Thomas Wentworth Higginson, minister, abolitionist and Civil War Colonel, gave the Founder’s Day address, "Common Sense in the Study of History." "First premising," said the Vassar Miscellany, "that History should be the most absorbing of studies...Col. Higginson deplored that characteristic dryness of the average History which makes it so tame and unsatisfactory.  Life is man's most absorbing study, but the historian robs it of all vitality."  He offered "three all-important rules" for correcting this situation: "First, cultivate exactness.  The love of facts and the capacity for fixing them is common to all minds; the mistake is made in trying to master too many.... Fix your dates and—equally important—fix very few of them.  Secondly, if History is to be a profitable study—cultivate the imagination, the power of forming an image, of seeing the past as present; of bringing together fragments of a whole, found here and there in reading, and of forming a vivid picture in the mind, of the times and people.  Thirdly, let the student of History bring to his reading a free, comprehensive, fearless, unbiassed mind.  Cultivate impartiality.... Finally, let the American student devote himself especially to the history of his own country.

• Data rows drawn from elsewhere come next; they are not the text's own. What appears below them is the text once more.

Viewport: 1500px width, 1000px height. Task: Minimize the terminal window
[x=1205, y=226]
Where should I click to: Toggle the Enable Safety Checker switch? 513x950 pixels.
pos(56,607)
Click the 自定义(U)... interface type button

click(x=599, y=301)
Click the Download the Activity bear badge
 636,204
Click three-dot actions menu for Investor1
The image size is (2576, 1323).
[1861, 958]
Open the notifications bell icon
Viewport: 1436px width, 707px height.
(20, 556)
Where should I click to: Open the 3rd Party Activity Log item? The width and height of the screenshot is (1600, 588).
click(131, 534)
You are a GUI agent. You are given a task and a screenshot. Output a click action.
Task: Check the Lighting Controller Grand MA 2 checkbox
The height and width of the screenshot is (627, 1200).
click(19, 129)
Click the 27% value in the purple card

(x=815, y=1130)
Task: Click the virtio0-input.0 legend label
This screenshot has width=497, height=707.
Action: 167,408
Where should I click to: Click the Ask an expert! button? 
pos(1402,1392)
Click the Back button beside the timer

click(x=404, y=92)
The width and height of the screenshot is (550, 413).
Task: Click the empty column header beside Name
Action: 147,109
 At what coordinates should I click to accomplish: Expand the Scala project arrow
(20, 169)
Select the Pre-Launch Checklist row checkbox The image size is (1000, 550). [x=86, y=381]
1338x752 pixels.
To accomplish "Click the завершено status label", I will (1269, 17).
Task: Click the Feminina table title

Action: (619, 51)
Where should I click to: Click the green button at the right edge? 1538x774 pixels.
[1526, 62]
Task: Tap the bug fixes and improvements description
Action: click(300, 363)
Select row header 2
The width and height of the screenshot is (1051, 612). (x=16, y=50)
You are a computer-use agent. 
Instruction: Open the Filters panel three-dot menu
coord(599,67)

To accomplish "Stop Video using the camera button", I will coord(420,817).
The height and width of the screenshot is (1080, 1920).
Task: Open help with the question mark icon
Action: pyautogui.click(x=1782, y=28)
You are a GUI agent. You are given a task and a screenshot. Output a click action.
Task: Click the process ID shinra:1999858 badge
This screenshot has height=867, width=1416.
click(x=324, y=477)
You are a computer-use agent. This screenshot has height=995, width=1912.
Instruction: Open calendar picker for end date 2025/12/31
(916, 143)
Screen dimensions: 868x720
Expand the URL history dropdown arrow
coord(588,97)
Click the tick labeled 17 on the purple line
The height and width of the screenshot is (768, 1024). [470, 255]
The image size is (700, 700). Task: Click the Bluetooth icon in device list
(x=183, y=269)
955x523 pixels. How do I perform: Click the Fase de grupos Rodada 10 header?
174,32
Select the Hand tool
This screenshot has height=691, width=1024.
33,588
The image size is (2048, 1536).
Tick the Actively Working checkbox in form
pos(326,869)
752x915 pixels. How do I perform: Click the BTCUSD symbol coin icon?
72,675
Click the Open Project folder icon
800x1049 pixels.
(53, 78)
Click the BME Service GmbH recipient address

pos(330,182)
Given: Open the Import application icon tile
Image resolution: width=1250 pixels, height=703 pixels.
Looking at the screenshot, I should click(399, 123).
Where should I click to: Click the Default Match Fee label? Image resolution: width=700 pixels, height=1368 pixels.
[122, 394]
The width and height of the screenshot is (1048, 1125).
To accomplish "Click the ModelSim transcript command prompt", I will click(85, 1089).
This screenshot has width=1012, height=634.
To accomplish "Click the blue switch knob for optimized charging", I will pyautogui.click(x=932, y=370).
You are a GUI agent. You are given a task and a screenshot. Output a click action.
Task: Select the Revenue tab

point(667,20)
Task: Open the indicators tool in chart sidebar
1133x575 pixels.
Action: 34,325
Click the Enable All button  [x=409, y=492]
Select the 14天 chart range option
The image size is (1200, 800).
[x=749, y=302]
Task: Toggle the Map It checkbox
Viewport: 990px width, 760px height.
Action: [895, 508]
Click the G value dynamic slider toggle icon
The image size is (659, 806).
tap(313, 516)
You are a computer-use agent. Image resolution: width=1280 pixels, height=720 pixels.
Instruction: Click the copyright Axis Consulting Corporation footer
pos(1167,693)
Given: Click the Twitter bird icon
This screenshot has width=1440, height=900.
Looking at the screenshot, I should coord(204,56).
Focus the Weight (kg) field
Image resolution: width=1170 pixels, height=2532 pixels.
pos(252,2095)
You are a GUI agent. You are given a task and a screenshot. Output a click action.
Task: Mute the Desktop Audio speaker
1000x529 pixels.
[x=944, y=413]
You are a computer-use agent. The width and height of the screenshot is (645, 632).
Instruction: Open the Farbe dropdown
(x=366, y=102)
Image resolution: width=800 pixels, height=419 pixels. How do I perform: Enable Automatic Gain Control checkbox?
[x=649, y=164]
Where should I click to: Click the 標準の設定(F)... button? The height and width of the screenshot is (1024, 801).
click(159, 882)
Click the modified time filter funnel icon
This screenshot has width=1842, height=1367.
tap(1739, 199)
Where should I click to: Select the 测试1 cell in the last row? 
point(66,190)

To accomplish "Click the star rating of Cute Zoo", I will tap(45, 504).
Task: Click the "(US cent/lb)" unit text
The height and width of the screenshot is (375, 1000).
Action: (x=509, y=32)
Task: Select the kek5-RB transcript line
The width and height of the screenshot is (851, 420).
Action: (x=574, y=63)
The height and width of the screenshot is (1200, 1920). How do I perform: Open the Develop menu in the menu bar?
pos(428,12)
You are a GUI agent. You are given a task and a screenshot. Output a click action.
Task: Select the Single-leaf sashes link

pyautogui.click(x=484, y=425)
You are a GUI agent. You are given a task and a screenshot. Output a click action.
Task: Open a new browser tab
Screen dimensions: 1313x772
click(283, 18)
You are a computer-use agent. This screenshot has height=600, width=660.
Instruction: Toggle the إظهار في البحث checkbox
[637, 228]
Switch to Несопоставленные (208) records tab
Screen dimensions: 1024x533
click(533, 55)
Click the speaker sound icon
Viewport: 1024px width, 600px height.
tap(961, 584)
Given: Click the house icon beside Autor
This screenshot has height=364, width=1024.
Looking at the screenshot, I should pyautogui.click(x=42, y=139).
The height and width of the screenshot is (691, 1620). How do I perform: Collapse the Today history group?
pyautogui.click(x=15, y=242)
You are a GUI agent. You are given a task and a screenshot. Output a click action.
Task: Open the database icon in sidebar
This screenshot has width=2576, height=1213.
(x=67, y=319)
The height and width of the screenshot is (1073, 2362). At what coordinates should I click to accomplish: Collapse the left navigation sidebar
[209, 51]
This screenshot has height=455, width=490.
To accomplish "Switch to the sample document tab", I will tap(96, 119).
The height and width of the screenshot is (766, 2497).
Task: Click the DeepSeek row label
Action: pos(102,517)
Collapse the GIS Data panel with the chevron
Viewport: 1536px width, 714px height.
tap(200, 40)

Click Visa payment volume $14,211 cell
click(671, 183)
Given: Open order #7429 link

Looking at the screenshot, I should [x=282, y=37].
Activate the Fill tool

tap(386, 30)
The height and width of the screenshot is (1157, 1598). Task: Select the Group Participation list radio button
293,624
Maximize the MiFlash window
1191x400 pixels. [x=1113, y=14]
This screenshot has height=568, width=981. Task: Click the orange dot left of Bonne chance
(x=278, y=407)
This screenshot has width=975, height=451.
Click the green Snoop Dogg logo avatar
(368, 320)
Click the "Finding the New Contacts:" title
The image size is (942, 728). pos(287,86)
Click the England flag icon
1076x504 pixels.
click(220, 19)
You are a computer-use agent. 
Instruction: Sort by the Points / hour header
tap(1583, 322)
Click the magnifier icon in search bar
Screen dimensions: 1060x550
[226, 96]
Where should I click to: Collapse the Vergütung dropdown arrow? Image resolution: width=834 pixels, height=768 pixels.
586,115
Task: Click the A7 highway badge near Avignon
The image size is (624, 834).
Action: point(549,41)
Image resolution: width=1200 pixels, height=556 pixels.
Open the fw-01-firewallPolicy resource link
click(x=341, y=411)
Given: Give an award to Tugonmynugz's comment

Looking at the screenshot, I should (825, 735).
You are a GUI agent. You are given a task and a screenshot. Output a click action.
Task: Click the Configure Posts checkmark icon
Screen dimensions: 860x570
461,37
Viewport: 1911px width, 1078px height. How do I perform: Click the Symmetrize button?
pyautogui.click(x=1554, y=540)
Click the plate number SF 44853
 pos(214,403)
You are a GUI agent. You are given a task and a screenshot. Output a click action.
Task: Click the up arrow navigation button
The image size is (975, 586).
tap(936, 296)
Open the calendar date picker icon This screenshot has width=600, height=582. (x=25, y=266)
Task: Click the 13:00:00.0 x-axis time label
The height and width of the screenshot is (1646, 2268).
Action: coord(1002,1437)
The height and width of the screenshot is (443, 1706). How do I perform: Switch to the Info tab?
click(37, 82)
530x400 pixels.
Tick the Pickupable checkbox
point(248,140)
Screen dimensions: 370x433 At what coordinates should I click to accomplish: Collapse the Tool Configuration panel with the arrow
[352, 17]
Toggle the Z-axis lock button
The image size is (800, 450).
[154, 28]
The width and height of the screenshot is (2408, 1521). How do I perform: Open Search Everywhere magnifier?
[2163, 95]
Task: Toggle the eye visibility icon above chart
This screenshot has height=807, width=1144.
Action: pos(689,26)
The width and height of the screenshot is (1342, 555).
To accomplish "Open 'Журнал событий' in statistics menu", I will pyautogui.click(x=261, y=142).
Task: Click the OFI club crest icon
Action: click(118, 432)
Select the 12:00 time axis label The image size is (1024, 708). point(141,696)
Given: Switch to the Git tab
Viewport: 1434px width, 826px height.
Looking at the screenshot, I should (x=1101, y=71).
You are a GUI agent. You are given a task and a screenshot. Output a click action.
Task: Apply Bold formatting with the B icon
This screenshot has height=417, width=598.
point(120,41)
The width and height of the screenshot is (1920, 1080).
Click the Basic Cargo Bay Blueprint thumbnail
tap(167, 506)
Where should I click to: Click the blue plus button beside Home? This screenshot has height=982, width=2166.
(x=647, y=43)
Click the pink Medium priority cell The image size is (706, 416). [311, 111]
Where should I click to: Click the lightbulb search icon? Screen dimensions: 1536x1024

"As his last words the speaker left us an expression of the hope that in this our Centennial Year, when study of our own History is peculiarly appropriate, we would mark out for ourselves a course of reading that would make us all more truly American than before."     Vassar Miscellany

During the war Higginson had commanded the 1st South Carolina Volunteers, the first African-American regiment.  After the war, he devoted much of his time working for recognition of the rights of freed slaves and women.